▶ _QUESTIONS_:
- A) Read the article about lateral lawyer hiring during the coronavirus. Decide whether each statement below agrees with it. Answer yes or no for each, and quote the deciding words of the article. (i) Recruiters predict that some lawyers may join law firms they have never visited. (ii) Gloria Sandrino is the global head for partner and group recruiting at Lateral Link. (iii) The article says lawyers will stop changing jobs while the coronavirus persists.
- B) Pick up the article about lateral lawyer hiring during the coronavirus and continue it from its final sentence.

PROVIDED PASSAGE Block Start

Actress Gloria Swanson in Sunset Boulevard. Photo: Wikipedia

Would you marry someone you’ve only dated online without checking out what he’s like in the flesh? Sure, he’s a charmer on your computer screen, whispering all those sweet nothings and promising you happiness and security. And of course, you’ve checked him out so you know he comes from good stock. It all sounds wonderful, but is that enough information to make a lifelong commitment?

You wouldn’t get hitched that way, but that’s how some lawyers will land at their next job if the coronavirus persists, predict recruiters. Laterals will likely sign on with law firms that they’ve never set foot in and whose partners they’ve never met.

Call it marriage, Covid-19 style!

“If candidates know the firm—and some partners—and vice versa, I can see a partner telling me that they are comfortable accepting an offer based on video-conference meetings,” says Gloria Sandrino, the global head for partner and group recruiting at Lateral Link, who calls it “the new normal!”

PROVIDED PASSAGE Block End
DATA FOR REVIEW Block Start

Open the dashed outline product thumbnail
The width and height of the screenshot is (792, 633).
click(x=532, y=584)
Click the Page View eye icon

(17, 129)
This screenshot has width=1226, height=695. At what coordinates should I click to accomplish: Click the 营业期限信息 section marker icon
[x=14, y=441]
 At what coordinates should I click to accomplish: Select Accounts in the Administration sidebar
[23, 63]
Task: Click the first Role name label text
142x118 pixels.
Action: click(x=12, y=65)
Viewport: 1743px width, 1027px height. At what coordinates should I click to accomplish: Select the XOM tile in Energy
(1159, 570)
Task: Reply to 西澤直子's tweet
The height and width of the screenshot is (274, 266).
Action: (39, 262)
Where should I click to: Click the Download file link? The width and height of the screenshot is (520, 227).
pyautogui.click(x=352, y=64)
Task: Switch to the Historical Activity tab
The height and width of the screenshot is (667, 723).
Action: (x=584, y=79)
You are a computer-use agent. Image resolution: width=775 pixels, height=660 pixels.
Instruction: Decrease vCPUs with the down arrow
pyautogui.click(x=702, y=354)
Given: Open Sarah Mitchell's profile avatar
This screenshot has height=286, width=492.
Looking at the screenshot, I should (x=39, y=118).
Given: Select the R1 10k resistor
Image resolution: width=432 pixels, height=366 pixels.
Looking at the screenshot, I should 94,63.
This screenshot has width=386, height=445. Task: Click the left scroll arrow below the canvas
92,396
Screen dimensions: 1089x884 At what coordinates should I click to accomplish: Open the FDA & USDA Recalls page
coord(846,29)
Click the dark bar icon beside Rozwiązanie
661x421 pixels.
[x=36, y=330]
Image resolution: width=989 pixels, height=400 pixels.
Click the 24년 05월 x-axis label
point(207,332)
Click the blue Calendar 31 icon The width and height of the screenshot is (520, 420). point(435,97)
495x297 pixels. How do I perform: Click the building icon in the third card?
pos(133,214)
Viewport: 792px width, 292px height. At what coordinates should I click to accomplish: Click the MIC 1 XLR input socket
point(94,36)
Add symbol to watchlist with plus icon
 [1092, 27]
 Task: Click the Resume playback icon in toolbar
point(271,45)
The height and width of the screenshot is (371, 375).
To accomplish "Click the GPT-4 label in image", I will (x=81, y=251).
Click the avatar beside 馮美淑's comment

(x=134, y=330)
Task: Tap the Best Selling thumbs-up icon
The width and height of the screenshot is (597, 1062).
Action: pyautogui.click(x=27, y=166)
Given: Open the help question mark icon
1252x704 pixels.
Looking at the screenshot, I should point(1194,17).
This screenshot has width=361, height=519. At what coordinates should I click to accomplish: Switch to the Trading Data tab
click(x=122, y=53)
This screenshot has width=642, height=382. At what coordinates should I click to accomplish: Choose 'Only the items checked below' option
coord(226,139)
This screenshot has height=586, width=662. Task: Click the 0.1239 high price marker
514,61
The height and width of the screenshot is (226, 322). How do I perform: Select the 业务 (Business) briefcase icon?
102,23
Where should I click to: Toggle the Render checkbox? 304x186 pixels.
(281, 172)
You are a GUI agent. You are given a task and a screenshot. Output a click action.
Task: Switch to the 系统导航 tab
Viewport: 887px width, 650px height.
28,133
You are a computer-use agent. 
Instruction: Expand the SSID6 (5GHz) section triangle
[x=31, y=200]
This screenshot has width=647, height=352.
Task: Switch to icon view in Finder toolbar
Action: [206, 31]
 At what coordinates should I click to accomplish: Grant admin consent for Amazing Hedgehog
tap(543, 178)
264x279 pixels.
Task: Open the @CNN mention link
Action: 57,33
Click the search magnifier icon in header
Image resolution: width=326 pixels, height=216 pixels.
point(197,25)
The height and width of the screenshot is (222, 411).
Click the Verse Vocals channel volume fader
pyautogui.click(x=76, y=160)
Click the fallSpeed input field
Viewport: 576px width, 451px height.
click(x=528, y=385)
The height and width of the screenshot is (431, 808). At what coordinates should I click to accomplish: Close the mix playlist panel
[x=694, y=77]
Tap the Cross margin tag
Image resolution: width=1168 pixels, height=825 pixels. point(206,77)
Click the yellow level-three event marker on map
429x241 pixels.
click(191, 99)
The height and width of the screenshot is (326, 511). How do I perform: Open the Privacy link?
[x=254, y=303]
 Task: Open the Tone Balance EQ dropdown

DATA FOR REVIEW Block End

▶ _RESPONSES FOR EACH TASK_:
- A)
(i) Yes: "Laterals will likely sign on with law firms that they’ve never set foot in and whose partners they’ve never met."
(ii) Yes: "Gloria Sandrino, the global head for partner and group recruiting at Lateral Link"
(iii) No: "that’s how some lawyers will land at their next job if the coronavirus persists, predict recruiters."

- B)
That might seem risky, but that’s today’s drill. What’s more, only a select group—namely, partners with business or expertise—can play this privilege game of roulette.

“The lateral market is definitely down, though it’s kind of a sliding scale,” says Jeffrey Lowe, a managing partner at Major Lindsey & Africa. “Picture an x/y graph on which you chart the time in progress against the amount of book of business and the level of importance of the practice area,” says Lowe. “The more along you are in all those categories, the more you’re likely to progress.”

In other words, if you’re not already in the process, your lateral ship probably has sailed with the coronavirus lockdown. “For candidates who were far along with the interview process pre-COVID-19, law firms and candidates have kept the process moving along,” says Sandrino, adding that retained, exclusive and targeted searches are on hold.

That closing window also means that candidates are no longer sitting on their offers, according to recruiters. (Yes, recruiters have reason to encourage candidates to accept offers.) “If they’ve been dawdling, they now realize what’s available now might not be there tomorrow,” says Lowe. “People are accepting quickly.”

Candidates whose practice area is in demand at the moment might have more leverage. Just a few months ago, private equity seemed to be the rage. No longer.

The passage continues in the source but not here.